What you need to do — The expected answer comprises all lines from the entries that contain the string "screenshot".

Dataset —
◆ ◆ ◆
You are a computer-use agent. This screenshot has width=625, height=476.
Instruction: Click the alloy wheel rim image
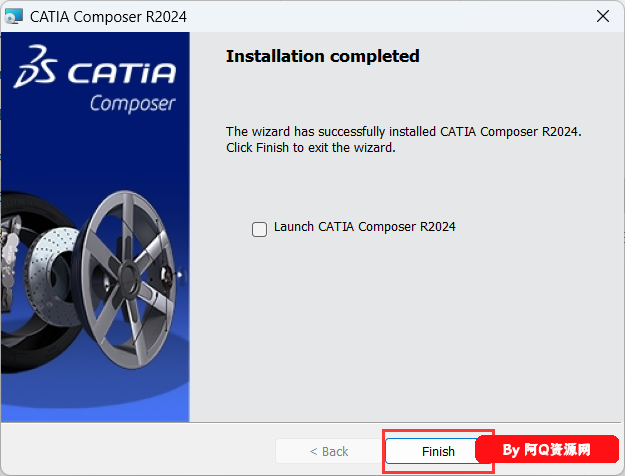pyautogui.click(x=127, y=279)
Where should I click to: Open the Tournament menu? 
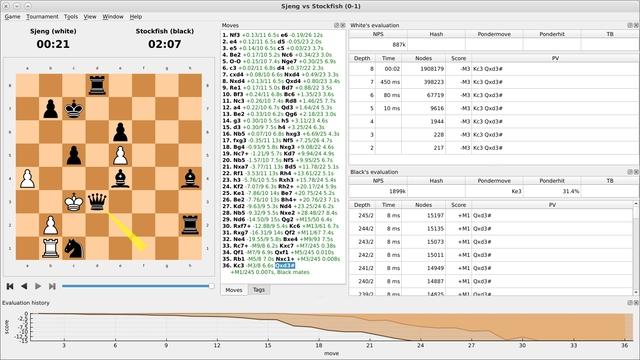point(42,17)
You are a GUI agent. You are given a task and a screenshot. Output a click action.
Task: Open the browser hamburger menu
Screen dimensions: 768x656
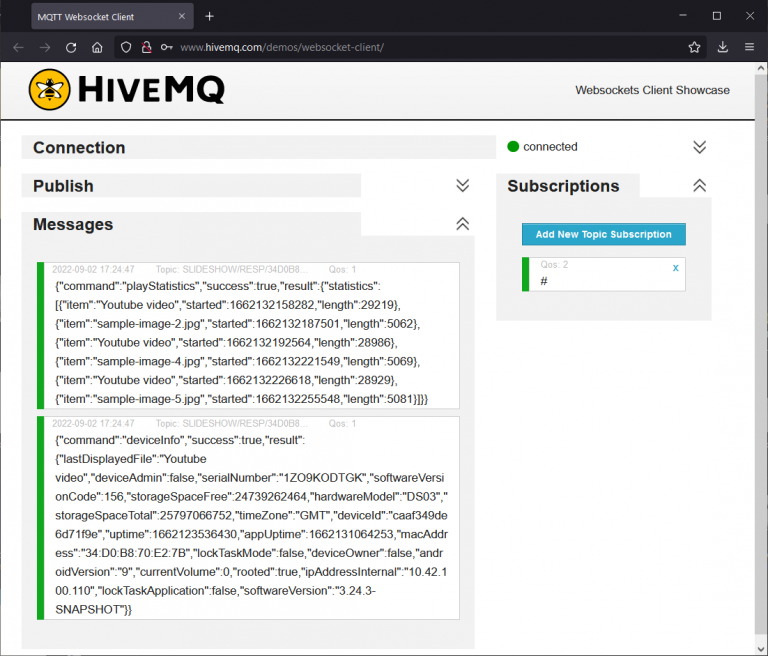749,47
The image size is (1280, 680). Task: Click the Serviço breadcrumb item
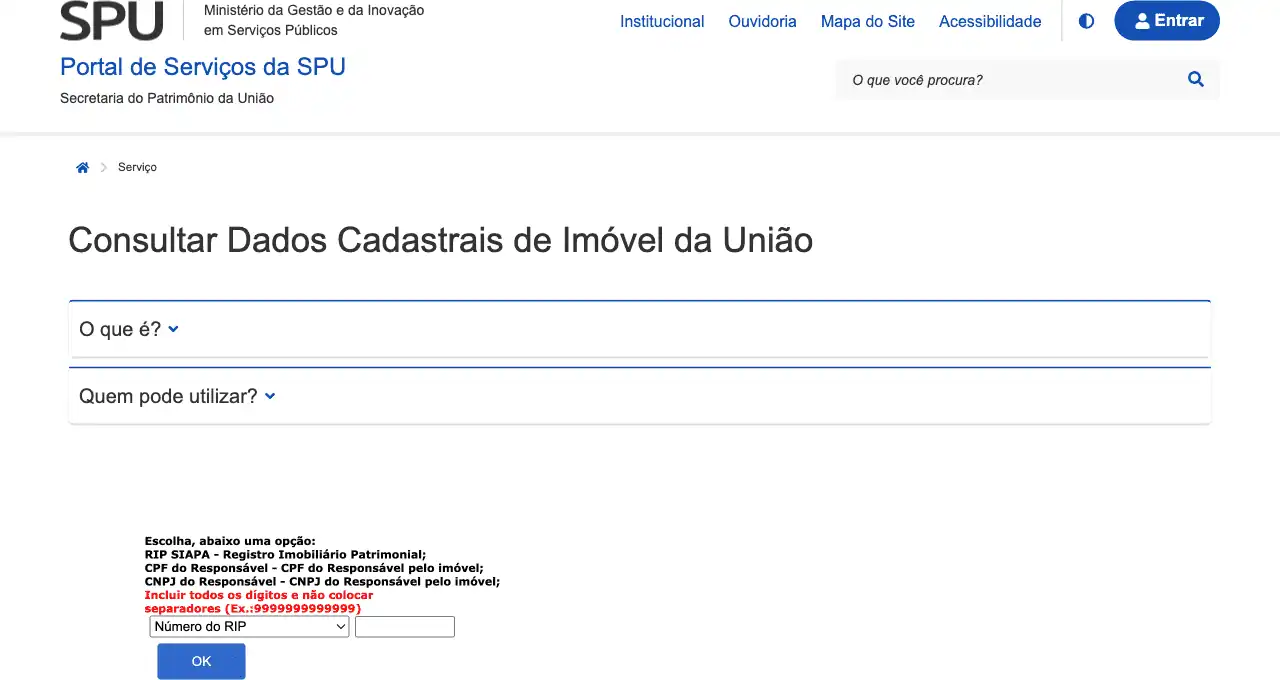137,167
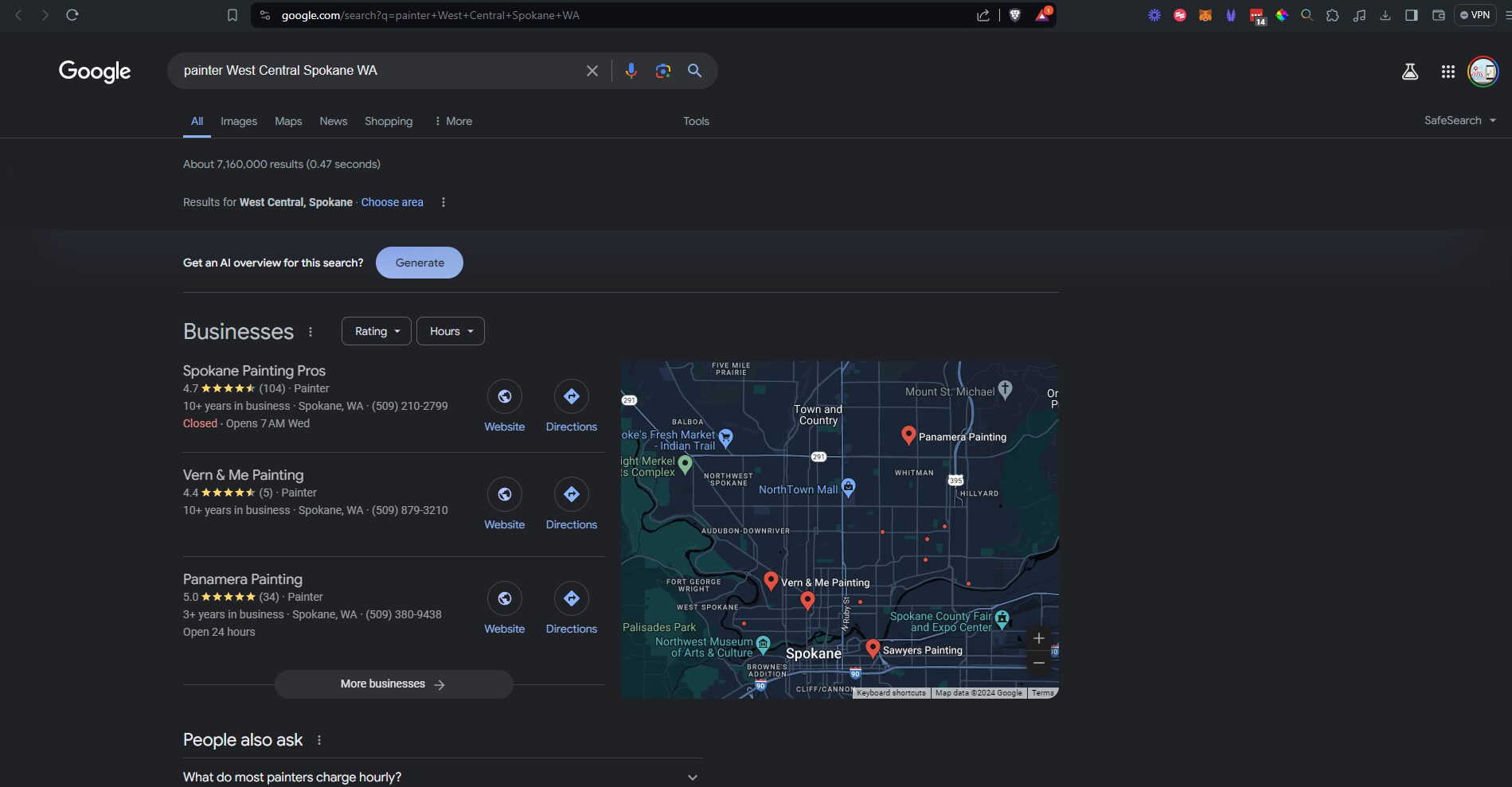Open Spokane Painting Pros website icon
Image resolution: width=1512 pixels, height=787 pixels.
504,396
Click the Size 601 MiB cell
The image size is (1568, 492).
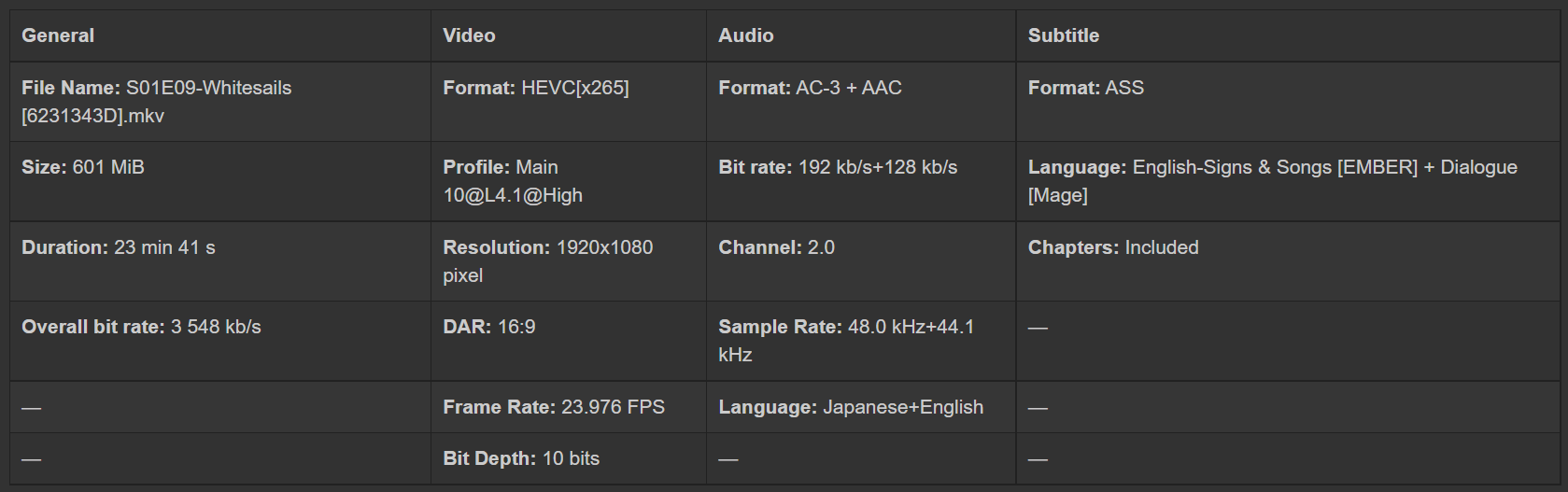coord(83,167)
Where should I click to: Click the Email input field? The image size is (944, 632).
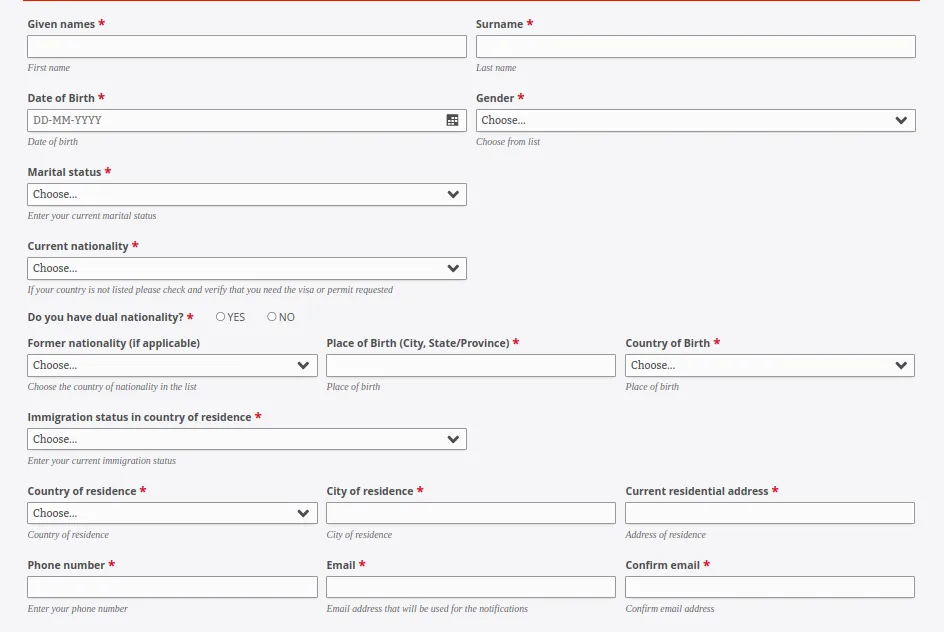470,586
◆ ◆ ◆
Solution to the problem —
You are a computer-use agent. This screenshot has width=625, height=476.
You are a GUI agent. You are given a task and a screenshot. Output a click action.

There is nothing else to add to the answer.